I will however say something that is not new but to emphasize the need for practitioners to take the Rules of Court seriously because they are not made for the fun of it but to be obeyed to the letter. See: Asuquo V. Udoaka (2021) LPELR-57428 (SC) P. 11 Paras D-G, Sharing Cross Educational Services Ltd V. Umaru Adamu Enterprises Ltd & Ors (2020) LPELR-49567 (SC) Pp. 3- 4 Paras E-A, Ogunpehin V. Nucleus Venture (2019) LPELR- 48772 (SC) Pp. 24-25 Para E.

Now, Order 19 Rule 10(1) and (2) of the Court of Appeal Rules, 2021 provides:

(1) Where an Appellant fails to file his brief within the time provided for in Rule 2 of this Order, or within the time as extended by the Court, the Respondent may apply to the Court for the appeal to be dismissed for want of prosecution. If the Respondent fails to file his brief, he will not be heard in oral argument. Where an Appellant fails to file a reply brief within the time specified in Rule 5, he shall be deemed to have conceded all the new points or issues arising from the Respondent’s brief.

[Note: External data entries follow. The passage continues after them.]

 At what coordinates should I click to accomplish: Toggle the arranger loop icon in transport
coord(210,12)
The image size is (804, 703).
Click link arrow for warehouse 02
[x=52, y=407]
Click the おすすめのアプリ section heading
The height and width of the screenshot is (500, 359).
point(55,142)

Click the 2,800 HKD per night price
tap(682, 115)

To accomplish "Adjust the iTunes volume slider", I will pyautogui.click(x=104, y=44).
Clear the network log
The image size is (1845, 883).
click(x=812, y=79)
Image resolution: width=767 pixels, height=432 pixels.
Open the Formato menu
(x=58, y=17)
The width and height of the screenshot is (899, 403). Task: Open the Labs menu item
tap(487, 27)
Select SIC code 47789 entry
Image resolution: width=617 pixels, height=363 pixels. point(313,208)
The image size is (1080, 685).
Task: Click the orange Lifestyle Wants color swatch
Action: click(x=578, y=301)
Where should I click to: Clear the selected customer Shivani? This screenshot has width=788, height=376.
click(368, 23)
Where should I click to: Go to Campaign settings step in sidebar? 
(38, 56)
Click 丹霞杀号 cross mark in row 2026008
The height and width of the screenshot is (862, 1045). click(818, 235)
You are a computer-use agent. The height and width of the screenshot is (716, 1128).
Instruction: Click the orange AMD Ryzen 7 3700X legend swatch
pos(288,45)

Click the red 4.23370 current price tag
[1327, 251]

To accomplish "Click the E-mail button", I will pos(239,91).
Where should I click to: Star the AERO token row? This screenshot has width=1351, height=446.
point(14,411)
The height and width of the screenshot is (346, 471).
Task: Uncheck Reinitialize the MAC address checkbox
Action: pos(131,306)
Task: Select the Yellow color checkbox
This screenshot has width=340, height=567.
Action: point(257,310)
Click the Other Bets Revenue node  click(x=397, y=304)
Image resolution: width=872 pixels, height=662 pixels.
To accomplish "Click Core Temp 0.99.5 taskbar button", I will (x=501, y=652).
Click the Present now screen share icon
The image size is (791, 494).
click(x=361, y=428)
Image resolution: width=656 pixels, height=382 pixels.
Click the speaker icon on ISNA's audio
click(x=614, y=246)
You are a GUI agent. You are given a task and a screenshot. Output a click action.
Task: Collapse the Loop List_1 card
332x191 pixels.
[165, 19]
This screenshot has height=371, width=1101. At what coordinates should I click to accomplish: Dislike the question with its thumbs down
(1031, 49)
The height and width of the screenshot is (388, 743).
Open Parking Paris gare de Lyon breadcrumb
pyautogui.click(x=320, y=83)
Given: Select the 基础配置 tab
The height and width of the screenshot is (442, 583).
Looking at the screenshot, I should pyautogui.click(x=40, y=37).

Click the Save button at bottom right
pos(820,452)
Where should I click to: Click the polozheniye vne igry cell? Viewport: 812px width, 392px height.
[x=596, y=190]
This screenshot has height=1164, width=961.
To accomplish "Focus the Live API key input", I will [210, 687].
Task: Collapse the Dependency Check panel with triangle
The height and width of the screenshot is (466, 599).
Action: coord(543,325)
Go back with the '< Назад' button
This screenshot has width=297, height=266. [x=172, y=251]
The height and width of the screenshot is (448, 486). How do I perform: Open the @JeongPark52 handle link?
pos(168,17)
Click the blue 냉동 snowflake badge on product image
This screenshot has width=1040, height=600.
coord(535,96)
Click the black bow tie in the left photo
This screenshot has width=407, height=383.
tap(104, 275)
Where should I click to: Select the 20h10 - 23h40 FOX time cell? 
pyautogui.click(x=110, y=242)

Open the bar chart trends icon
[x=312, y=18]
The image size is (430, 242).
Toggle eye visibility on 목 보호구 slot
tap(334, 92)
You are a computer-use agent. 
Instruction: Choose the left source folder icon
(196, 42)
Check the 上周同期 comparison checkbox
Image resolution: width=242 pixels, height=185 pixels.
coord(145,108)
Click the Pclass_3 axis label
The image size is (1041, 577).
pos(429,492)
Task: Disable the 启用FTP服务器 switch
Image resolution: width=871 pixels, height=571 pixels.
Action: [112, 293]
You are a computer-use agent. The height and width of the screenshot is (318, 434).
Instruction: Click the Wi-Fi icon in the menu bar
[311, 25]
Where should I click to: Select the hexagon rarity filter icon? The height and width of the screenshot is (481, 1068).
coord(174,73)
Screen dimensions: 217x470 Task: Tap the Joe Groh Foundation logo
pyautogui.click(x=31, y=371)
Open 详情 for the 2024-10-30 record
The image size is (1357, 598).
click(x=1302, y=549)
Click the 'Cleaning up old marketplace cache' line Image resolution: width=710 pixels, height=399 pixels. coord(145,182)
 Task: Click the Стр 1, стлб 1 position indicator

(2) Where an Appellant fails to file his brief within the time provided for in Rule 2 of this Order, or within the time as extended by the Court, the Court may, suo motu dismiss the appeal for want of prosecution.

Under Order 19 Rule 10(1), the Court may dismiss an appeal on the application of the Respondent where there is a default in compliance. And under Order 19 Rule 10(2) the Court may do so suo motu.

In either of the two situations, the Appellant can only find respite where the Court decides to be magnanimous enough to exercise her discretion not to dismiss the appeal; but once the Court decides to dismiss, it becomes functus officio.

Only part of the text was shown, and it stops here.